● GIVEN DATA:
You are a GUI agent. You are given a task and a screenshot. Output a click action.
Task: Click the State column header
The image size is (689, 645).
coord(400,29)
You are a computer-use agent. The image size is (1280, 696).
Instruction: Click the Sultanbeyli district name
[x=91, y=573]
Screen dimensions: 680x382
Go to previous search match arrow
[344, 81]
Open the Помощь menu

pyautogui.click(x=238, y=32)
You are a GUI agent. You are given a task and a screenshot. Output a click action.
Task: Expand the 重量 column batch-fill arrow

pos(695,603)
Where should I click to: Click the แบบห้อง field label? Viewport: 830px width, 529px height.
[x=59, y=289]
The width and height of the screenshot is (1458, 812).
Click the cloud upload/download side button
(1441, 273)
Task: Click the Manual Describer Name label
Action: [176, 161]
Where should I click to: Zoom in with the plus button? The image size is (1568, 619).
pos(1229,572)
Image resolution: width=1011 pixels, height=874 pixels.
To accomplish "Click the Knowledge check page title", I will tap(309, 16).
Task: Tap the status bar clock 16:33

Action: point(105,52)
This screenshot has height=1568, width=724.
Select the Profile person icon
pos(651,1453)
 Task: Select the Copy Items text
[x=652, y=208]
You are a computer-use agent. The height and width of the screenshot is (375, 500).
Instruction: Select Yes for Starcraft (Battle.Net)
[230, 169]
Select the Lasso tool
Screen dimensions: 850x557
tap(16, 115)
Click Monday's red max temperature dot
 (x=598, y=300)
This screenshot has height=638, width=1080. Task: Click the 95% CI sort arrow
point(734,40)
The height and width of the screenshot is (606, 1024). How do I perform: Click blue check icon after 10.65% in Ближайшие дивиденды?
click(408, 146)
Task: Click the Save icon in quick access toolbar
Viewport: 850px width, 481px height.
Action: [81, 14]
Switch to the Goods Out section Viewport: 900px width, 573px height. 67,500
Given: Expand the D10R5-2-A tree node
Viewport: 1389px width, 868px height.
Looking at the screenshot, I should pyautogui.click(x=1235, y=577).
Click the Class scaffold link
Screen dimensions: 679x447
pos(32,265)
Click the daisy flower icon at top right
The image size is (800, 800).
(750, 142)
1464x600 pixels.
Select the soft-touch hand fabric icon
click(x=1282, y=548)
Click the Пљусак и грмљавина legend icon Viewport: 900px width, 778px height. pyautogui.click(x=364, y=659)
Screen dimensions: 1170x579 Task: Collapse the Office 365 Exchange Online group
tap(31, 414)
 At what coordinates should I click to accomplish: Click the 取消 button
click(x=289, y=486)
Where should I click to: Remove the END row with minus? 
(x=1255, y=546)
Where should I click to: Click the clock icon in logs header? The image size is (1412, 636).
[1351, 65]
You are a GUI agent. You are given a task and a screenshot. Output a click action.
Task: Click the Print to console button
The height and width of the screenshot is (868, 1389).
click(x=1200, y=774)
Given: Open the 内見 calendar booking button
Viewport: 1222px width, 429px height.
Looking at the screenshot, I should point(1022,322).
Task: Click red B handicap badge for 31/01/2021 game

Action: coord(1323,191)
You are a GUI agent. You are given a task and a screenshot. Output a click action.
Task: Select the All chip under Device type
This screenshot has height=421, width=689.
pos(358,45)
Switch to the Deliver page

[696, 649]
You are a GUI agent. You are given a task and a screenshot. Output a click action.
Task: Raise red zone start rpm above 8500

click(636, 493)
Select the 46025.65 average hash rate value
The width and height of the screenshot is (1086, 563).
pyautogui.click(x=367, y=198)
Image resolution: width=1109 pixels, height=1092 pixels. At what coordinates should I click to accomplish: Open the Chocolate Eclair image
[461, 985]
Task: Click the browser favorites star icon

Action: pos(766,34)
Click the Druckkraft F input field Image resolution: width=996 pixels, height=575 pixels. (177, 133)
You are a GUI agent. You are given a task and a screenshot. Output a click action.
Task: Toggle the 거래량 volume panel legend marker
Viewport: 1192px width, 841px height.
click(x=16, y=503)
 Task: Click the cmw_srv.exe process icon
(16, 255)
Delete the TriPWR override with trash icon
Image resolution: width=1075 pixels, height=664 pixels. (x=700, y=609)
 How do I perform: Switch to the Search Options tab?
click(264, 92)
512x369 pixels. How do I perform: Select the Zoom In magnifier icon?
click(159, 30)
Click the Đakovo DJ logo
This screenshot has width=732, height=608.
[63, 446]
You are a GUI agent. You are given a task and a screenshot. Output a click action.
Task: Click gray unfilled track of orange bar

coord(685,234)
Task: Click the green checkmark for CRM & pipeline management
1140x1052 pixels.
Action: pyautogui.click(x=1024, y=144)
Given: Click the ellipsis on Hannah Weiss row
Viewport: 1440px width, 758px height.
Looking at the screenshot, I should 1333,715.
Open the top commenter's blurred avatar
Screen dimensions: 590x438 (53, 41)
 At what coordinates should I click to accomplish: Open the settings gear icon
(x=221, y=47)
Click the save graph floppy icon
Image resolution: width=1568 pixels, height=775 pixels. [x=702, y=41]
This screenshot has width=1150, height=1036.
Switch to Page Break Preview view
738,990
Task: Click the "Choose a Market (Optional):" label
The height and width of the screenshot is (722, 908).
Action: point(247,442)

● EXERCISE:
Give the data again exactly, line for line.

● WRITTEN SOLUTION:
You are a GUI agent. You are given a task and a screenshot. Output a click action.
Task: Click the State column header
The image size is (689, 645).
coord(400,29)
You are a computer-use agent. The image size is (1280, 696).
Instruction: Click the Sultanbeyli district name
[x=91, y=573]
Screen dimensions: 680x382
Go to previous search match arrow
[344, 81]
Open the Помощь menu

pyautogui.click(x=238, y=32)
You are a GUI agent. You are given a task and a screenshot. Output a click action.
Task: Expand the 重量 column batch-fill arrow

pos(695,603)
Where should I click to: Click the แบบห้อง field label? Viewport: 830px width, 529px height.
[x=59, y=289]
The width and height of the screenshot is (1458, 812).
Click the cloud upload/download side button
(1441, 273)
Task: Click the Manual Describer Name label
Action: [176, 161]
Where should I click to: Zoom in with the plus button? The image size is (1568, 619).
pos(1229,572)
Image resolution: width=1011 pixels, height=874 pixels.
To accomplish "Click the Knowledge check page title", I will tap(309, 16).
Task: Tap the status bar clock 16:33

Action: point(105,52)
This screenshot has height=1568, width=724.
Select the Profile person icon
pos(651,1453)
 Task: Select the Copy Items text
[x=652, y=208]
You are a computer-use agent. The height and width of the screenshot is (375, 500).
Instruction: Select Yes for Starcraft (Battle.Net)
[230, 169]
Select the Lasso tool
Screen dimensions: 850x557
tap(16, 115)
Click Monday's red max temperature dot
 (x=598, y=300)
This screenshot has height=638, width=1080. Task: Click the 95% CI sort arrow
point(734,40)
The height and width of the screenshot is (606, 1024). How do I perform: Click blue check icon after 10.65% in Ближайшие дивиденды?
click(408, 146)
Task: Click the Save icon in quick access toolbar
Viewport: 850px width, 481px height.
Action: [81, 14]
Switch to the Goods Out section Viewport: 900px width, 573px height. 67,500
Given: Expand the D10R5-2-A tree node
Viewport: 1389px width, 868px height.
Looking at the screenshot, I should pyautogui.click(x=1235, y=577).
Click the Class scaffold link
Screen dimensions: 679x447
pos(32,265)
Click the daisy flower icon at top right
The image size is (800, 800).
(750, 142)
1464x600 pixels.
Select the soft-touch hand fabric icon
click(x=1282, y=548)
Click the Пљусак и грмљавина legend icon Viewport: 900px width, 778px height. pyautogui.click(x=364, y=659)
Screen dimensions: 1170x579 Task: Collapse the Office 365 Exchange Online group
tap(31, 414)
 At what coordinates should I click to accomplish: Click the 取消 button
click(x=289, y=486)
Where should I click to: Remove the END row with minus? 
(x=1255, y=546)
Where should I click to: Click the clock icon in logs header? The image size is (1412, 636).
[1351, 65]
You are a GUI agent. You are given a task and a screenshot. Output a click action.
Task: Click the Print to console button
The height and width of the screenshot is (868, 1389).
click(x=1200, y=774)
Given: Open the 内見 calendar booking button
Viewport: 1222px width, 429px height.
Looking at the screenshot, I should point(1022,322).
Task: Click red B handicap badge for 31/01/2021 game

Action: coord(1323,191)
You are a GUI agent. You are given a task and a screenshot. Output a click action.
Task: Select the All chip under Device type
This screenshot has height=421, width=689.
pos(358,45)
Switch to the Deliver page

[696, 649]
You are a GUI agent. You are given a task and a screenshot. Output a click action.
Task: Raise red zone start rpm above 8500

click(636, 493)
Select the 46025.65 average hash rate value
The width and height of the screenshot is (1086, 563).
pyautogui.click(x=367, y=198)
Image resolution: width=1109 pixels, height=1092 pixels. At what coordinates should I click to accomplish: Open the Chocolate Eclair image
[461, 985]
Task: Click the browser favorites star icon

Action: pos(766,34)
Click the Druckkraft F input field Image resolution: width=996 pixels, height=575 pixels. (177, 133)
You are a GUI agent. You are given a task and a screenshot. Output a click action.
Task: Toggle the 거래량 volume panel legend marker
Viewport: 1192px width, 841px height.
click(x=16, y=503)
 Task: Click the cmw_srv.exe process icon
(16, 255)
Delete the TriPWR override with trash icon
Image resolution: width=1075 pixels, height=664 pixels. (x=700, y=609)
 How do I perform: Switch to the Search Options tab?
click(264, 92)
512x369 pixels. How do I perform: Select the Zoom In magnifier icon?
click(159, 30)
Click the Đakovo DJ logo
This screenshot has width=732, height=608.
[63, 446]
You are a GUI agent. You are given a task and a screenshot. Output a click action.
Task: Click gray unfilled track of orange bar

coord(685,234)
Task: Click the green checkmark for CRM & pipeline management
1140x1052 pixels.
Action: pyautogui.click(x=1024, y=144)
Given: Click the ellipsis on Hannah Weiss row
Viewport: 1440px width, 758px height.
Looking at the screenshot, I should 1333,715.
Open the top commenter's blurred avatar
Screen dimensions: 590x438 (53, 41)
 At what coordinates should I click to accomplish: Open the settings gear icon
(x=221, y=47)
Click the save graph floppy icon
Image resolution: width=1568 pixels, height=775 pixels. [x=702, y=41]
This screenshot has width=1150, height=1036.
Switch to Page Break Preview view
738,990
Task: Click the "Choose a Market (Optional):" label
The height and width of the screenshot is (722, 908).
Action: point(247,442)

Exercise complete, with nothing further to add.